Couple use ‘faith, love’ to restore buildings

? To Ken and Shirley McClintock, there is a higher purpose in restoring old buildings.

The couple spend time and money restoring buildings in an area of town known as Maple Camp. Right now, they are working on an 1860 home that had been converted to a gas station.

“People think we’re crazy because it’s such a sacrifice for us,” Shirley McClintock said. “Ken is an attorney, but a poor one because he spends so much time with his history that he so loves.

“But I believe there is an eternal purpose for saving these buildings. If nobody saves them, they’re gone forever. This is God’s project. It’s all about faith and love — faith and love of the past, faith and love of the future and bringing them together.”

In 1994, when the McClintocks found out that the gas station at Maple Camp was about to be destroyed, they tried to recruit someone in Council Grove to save it.

“It was a mess,” Shirley said. “It looked hideous. It was a dump. The yard was full of trash. People thought I was nuts, and I did, too.”

At the time, the building was believed to have been built in 1968. Ken, however, discovered an old court document that dated the building to 1860.

“When we found that, we knew we couldn’t let it go,” Ken said. “It was then that we knew the house was older than everybody in town thought it had been. This makes it the third-oldest stone house and the fourth-oldest house on the Santa Fe Trail.”

The house, originally built by Abraham and Mary Rawlinson, was purchased in 1870 by William Riley Terwilliger, a farmer, stockman, livery owner and member of the board of directors of the Council Grove Savings Bank. The home was converted to a gas station in 1927.

When the McClintocks bought it, a cement block wrap-around building hid the old stone home and cement covered the walls.

“We had to hand-chip every bit of paint off the stone,” Shirley said. “It was purple and pale green and had a coat of cement under it all.”

The McClintocks already have restored a 1930 tourist cabin, which now houses a massage therapy business.
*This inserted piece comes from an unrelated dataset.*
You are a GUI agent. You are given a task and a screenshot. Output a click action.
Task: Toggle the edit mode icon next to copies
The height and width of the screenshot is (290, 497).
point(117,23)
Next, Ken said, the couple will tackle the 1902 schoolhouse.

They also plan to restore an 1858 log house, a 1947 market and a World War II cabin. Raising money for the projects is a never-ending process.

“We move forward in chunks and pieces,” Shirley said. “If I looked at the whole thing, I’d get overwhelmed. So, I just look at it in chunks.”

The couple formed a tax-exempt corporation, the Historical Preservation Corp., when they purchased the property. With the help of a substantial donation, they were able to pay off the mortgage in 1998.